BEGIN
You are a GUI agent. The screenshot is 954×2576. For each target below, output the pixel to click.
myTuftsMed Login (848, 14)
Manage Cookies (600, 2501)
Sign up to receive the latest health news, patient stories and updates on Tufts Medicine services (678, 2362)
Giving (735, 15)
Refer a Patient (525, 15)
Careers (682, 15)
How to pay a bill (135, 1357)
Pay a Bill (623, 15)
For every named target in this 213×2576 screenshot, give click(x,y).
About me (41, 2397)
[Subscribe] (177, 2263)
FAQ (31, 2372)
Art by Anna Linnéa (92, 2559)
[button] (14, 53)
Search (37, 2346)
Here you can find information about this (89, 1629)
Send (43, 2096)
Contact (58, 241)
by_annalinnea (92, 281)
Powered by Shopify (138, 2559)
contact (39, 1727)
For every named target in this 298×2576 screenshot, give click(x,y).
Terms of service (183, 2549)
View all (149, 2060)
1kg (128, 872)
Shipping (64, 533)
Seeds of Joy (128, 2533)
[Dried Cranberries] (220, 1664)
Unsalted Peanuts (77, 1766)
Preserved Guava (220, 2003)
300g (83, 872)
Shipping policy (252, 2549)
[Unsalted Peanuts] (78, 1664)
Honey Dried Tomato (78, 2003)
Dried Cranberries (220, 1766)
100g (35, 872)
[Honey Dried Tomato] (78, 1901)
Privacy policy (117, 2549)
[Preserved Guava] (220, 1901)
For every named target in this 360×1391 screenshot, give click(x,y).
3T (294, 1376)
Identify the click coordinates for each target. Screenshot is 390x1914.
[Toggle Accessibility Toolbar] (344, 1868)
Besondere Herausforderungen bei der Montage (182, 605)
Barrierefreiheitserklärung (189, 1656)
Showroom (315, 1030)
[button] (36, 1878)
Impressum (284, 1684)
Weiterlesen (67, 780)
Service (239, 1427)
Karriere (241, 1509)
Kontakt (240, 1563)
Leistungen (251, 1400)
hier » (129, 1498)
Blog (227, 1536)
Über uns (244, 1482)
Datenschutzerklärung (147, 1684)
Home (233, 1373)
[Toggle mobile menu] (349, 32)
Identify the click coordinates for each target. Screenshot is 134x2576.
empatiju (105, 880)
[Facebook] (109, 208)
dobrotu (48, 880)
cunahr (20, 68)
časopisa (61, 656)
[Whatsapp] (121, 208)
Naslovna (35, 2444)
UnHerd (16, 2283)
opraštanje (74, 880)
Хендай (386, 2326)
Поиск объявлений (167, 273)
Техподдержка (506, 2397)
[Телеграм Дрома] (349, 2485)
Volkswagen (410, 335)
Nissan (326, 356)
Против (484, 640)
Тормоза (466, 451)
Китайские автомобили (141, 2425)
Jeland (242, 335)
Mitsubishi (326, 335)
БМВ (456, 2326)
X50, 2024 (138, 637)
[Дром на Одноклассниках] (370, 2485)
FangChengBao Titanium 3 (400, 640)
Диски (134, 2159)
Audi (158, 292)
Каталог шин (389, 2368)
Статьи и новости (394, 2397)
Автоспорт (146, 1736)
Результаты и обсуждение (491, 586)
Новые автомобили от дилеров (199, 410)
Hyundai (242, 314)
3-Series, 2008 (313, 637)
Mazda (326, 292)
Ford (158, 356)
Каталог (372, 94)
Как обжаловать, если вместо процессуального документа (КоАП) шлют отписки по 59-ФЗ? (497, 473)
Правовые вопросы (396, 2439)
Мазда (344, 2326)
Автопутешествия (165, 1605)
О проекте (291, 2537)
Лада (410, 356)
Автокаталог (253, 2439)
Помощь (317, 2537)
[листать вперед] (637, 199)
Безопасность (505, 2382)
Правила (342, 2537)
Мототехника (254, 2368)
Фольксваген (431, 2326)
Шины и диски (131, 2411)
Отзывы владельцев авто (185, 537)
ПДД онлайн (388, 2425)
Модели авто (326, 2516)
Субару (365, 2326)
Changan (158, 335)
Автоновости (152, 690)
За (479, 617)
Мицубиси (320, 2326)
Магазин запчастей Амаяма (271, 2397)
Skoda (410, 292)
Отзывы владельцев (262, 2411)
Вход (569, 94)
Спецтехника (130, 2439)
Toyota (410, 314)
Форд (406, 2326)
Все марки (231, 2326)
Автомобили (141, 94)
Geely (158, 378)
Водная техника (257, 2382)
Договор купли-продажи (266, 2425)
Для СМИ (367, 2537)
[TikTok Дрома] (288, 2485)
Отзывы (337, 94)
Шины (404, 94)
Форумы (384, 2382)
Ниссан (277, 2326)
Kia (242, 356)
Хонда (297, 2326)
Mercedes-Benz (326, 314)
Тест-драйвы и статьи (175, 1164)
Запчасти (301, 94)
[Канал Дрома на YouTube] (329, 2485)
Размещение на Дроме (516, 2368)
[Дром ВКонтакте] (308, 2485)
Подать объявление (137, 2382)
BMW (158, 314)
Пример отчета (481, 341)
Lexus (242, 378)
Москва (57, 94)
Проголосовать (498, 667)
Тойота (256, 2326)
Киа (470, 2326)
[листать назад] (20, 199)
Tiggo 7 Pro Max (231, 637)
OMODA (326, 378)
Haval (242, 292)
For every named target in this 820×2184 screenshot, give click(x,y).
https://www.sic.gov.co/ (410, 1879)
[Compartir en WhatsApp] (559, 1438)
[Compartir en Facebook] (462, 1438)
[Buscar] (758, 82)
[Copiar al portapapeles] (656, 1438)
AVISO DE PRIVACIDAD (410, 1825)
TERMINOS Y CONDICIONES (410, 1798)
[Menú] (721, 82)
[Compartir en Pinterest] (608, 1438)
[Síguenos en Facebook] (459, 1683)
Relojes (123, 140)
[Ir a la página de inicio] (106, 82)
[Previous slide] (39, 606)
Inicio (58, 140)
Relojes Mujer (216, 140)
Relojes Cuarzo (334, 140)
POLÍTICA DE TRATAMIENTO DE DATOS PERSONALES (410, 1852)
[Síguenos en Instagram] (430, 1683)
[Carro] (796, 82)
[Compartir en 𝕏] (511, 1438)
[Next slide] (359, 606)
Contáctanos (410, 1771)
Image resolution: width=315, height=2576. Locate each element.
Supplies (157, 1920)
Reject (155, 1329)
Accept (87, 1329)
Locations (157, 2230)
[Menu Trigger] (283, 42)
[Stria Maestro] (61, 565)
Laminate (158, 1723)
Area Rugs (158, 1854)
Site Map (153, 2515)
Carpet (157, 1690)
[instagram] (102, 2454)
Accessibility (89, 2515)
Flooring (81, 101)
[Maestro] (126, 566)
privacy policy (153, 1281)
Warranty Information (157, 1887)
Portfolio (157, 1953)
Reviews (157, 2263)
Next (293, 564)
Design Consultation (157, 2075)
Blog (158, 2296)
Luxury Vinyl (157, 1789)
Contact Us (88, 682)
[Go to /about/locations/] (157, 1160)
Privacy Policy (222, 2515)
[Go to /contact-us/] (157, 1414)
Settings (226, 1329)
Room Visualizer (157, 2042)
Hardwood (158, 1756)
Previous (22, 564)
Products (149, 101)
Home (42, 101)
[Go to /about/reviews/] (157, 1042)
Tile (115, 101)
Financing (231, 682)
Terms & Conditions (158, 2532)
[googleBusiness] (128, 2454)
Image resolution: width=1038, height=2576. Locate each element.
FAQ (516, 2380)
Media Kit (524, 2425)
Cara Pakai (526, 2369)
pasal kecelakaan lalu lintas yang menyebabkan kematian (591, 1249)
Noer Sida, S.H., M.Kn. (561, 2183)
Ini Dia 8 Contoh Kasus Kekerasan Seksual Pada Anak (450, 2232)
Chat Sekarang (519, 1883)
END
#### TASK INSTRUCTIONS:
Please, from the entries above, set down exactly the lines from the one containing "Киа (470, 2326)" through the one containing "Contáctanos (410, 1771)", and only those.

#### REPLY TO THE EXERCISE:
Киа (470, 2326)
[листать назад] (20, 199)
Tiggo 7 Pro Max (231, 637)
OMODA (326, 378)
Haval (242, 292)
For every named target in this 820×2184 screenshot, give click(x,y).
https://www.sic.gov.co/ (410, 1879)
[Compartir en WhatsApp] (559, 1438)
[Compartir en Facebook] (462, 1438)
[Buscar] (758, 82)
[Copiar al portapapeles] (656, 1438)
AVISO DE PRIVACIDAD (410, 1825)
TERMINOS Y CONDICIONES (410, 1798)
[Menú] (721, 82)
[Compartir en Pinterest] (608, 1438)
[Síguenos en Facebook] (459, 1683)
Relojes (123, 140)
[Ir a la página de inicio] (106, 82)
[Previous slide] (39, 606)
Inicio (58, 140)
Relojes Mujer (216, 140)
Relojes Cuarzo (334, 140)
POLÍTICA DE TRATAMIENTO DE DATOS PERSONALES (410, 1852)
[Síguenos en Instagram] (430, 1683)
[Carro] (796, 82)
[Compartir en 𝕏] (511, 1438)
[Next slide] (359, 606)
Contáctanos (410, 1771)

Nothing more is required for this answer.